2.1: Explore the following four time series: Bricks from aus_production, Lynx from pelt, Close from gafa_stock, Demand from vic_elec.
Use ? (or help()) to find out about the data in each series.
Bricks
refers to the productions of clay bricks (in
millions) in Australia from 1956-2010 from the tsibble
aus_production
.
Lynx
refers to the number of Canadian Lynx pelts that were
traded by the Hudsun Bay Company form 1845 to 1935 from the tsibble
pelt
.
Close
refers to the stock closing price (in USD) for
Amazon, Google, Facebook, and Apple from 2014-2018 in the irregular
trading days tsibble gafa_stock
.
Demand
refers to the total electricity demand in Victoria,
Australia (in MWh) from the tsibble vic_elec
,
What is the time interval of each series?
Bricks from aus_production: Quarterly, with a total of 4 quarters
(every 3 months)
Lynx from pelt: Yearly/annual (every 12 months)
Close from gafa_stock: Irregular trading days
Demand from vic_elec: Half-hour (every 30 minutes)
?aus_production
## starting httpd help server ... done
?pelt
?gafa_stock
?vic_elec
Use autoplot() to produce a time plot of each series. For the last plot, modify the axis labels and title.
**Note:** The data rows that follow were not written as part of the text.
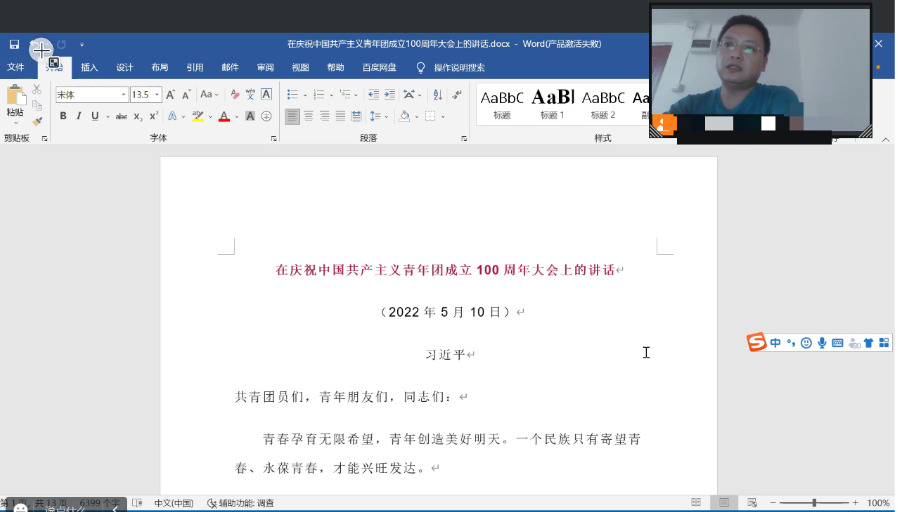898x512 pixels.
Task: Switch to the 审阅 ribbon tab
Action: pyautogui.click(x=265, y=68)
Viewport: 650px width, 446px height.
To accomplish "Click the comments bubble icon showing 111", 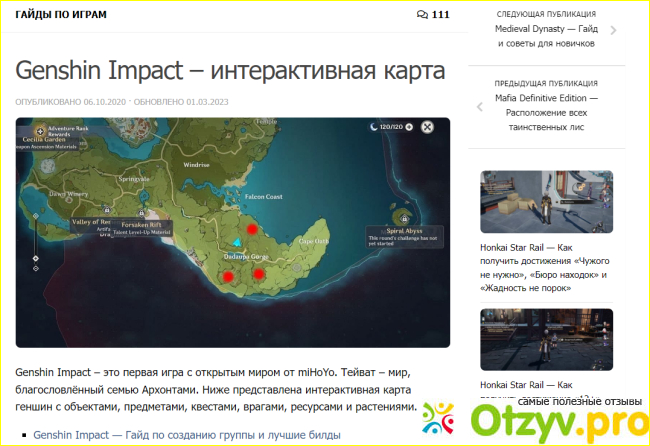I will click(422, 15).
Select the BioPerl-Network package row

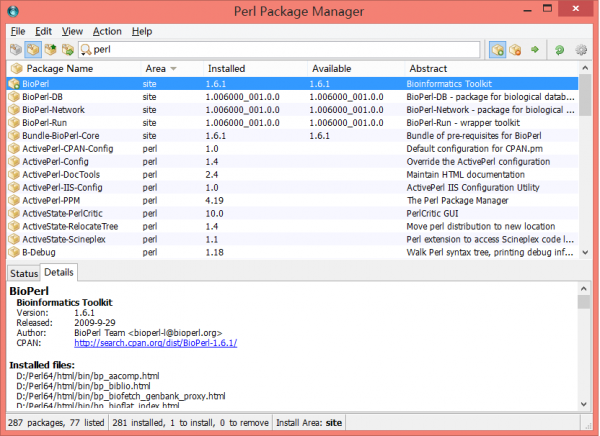(60, 109)
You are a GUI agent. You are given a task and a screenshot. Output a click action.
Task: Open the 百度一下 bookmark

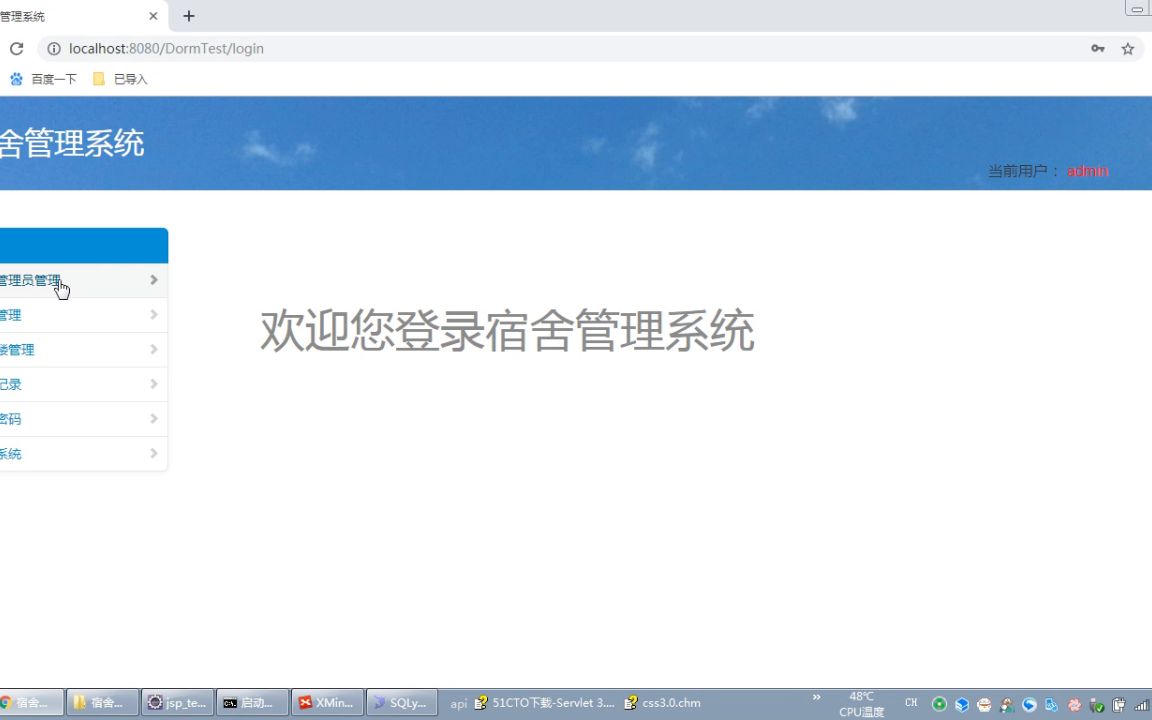[45, 78]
autoplot(aus_production, Bricks)
## Warning: Removed 20 rows containing missing values or values outside the scale range
## (`geom_line()`).
autoplot(pelt, Lynx)
autoplot(gafa_stock, Close)
autoplot(vic_elec, Demand) +
labs(title = "Electricity Demand in MWh",
subtitle = " Victoria, Australia",
y = "Total electricity demand (MWh)",
x = "Half-hour time interval (2012-2015)")
2.2 Use filter() to find what days corresponded to the peak closing price for each of the four stocks in gafa_stock.
glimpse(gafa_stock)
## Rows: 5,032
## Columns: 8
## Key: Symbol [4]
## $ Symbol <chr> "AAPL", "AAPL", "AAPL", "AAPL", "AAPL", "AAPL", "AAPL", "AAP…
## $ Date <date> 2014-01-02, 2014-01-03, 2014-01-06, 2014-01-07, 2014-01-08,…
## $ Open <dbl> 79.38286, 78.98000, 76.77857, 77.76000, 76.97285, 78.11429, …
## $ High <dbl> 79.57571, 79.10000, 78.11429, 77.99429, 77.93714, 78.12286, …
## $ Low <dbl> 78.86000, 77.20428, 76.22857, 76.84571, 76.95571, 76.47857, …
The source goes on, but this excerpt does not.